Input records:
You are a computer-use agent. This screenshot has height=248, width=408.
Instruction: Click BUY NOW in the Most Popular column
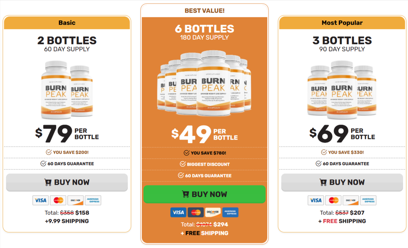click(342, 182)
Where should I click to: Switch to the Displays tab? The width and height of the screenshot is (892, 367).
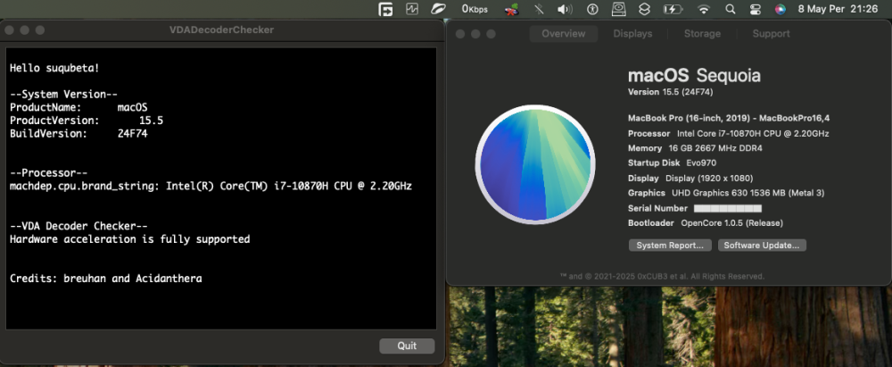click(632, 34)
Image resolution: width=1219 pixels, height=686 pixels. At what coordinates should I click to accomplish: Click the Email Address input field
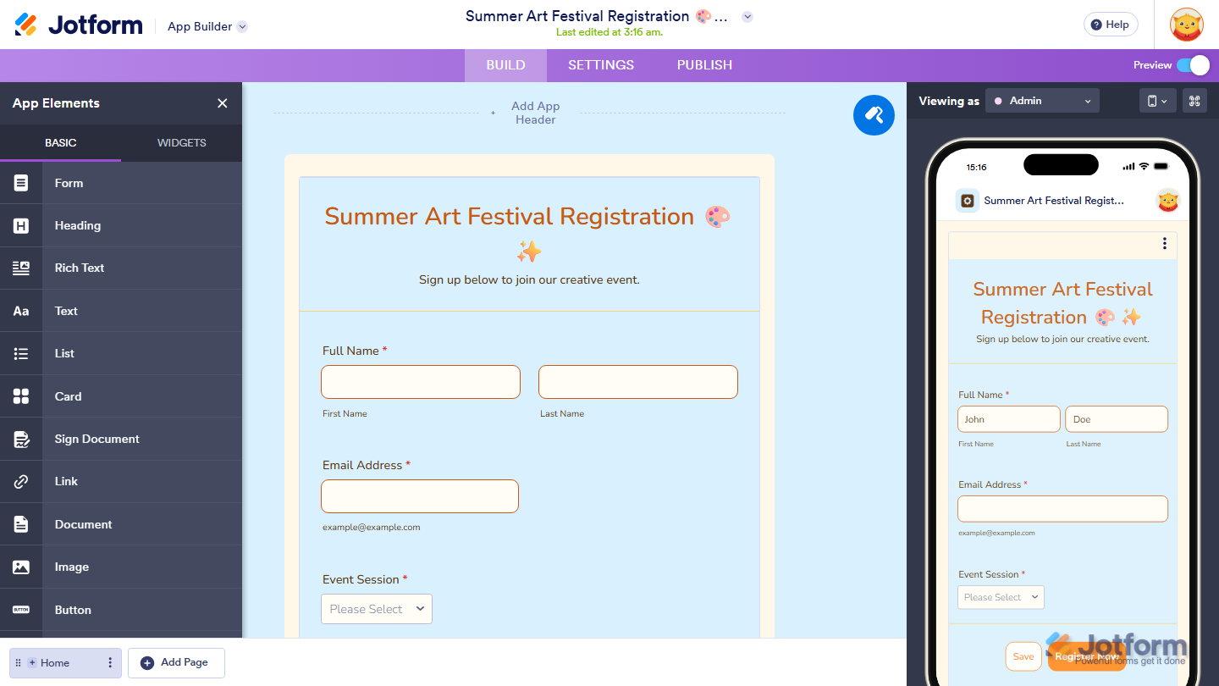pos(419,496)
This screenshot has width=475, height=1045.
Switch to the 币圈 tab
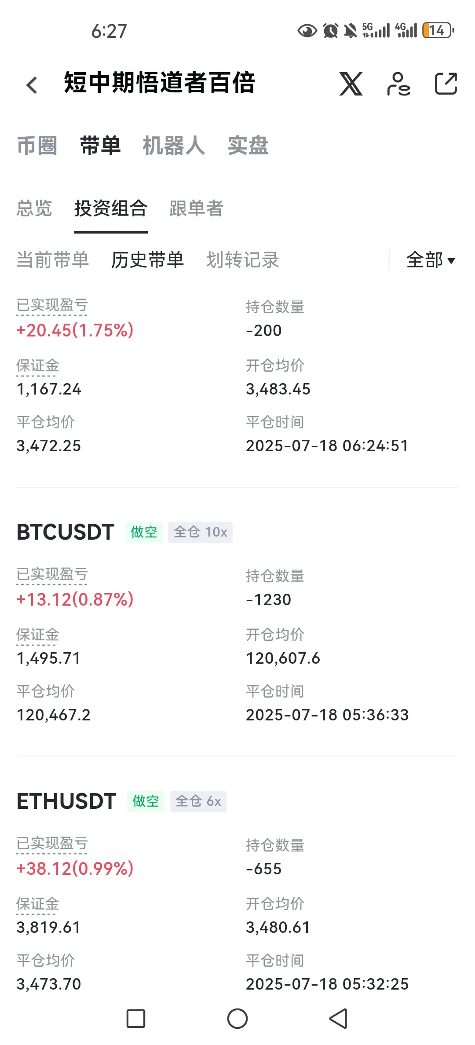click(37, 146)
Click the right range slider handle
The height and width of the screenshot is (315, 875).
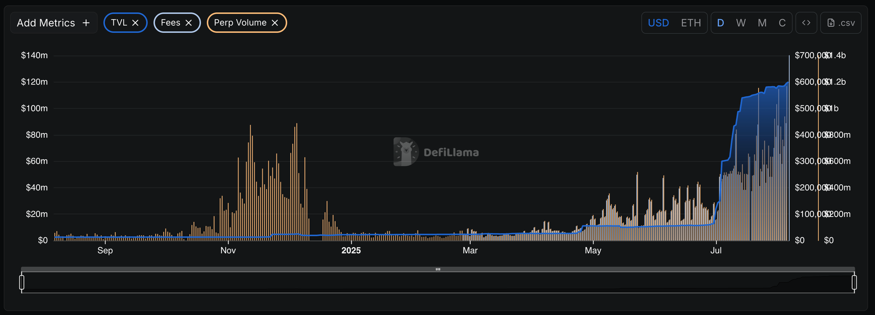tap(854, 282)
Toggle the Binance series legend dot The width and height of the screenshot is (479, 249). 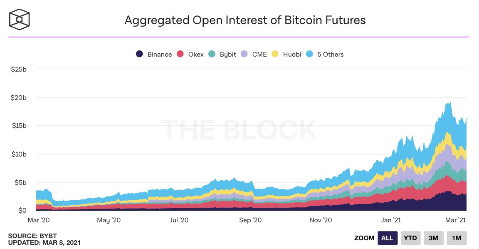[x=140, y=54]
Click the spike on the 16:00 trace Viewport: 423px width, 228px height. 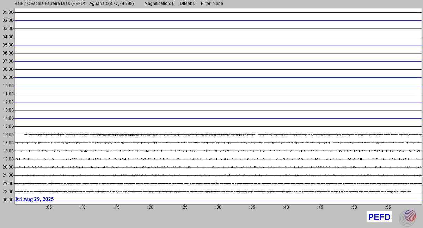click(x=116, y=134)
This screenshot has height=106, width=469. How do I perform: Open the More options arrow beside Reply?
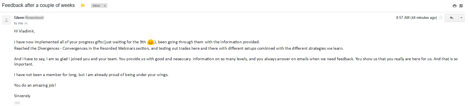461,18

To do:
Omit the pictures and print again exactly the lines from the one with "This screenshot has height=106, width=469." through the final line of the entries, both ends included.

Exercise response:
This screenshot has height=106, width=469. How do I perform: Open the More options arrow beside Reply?
461,18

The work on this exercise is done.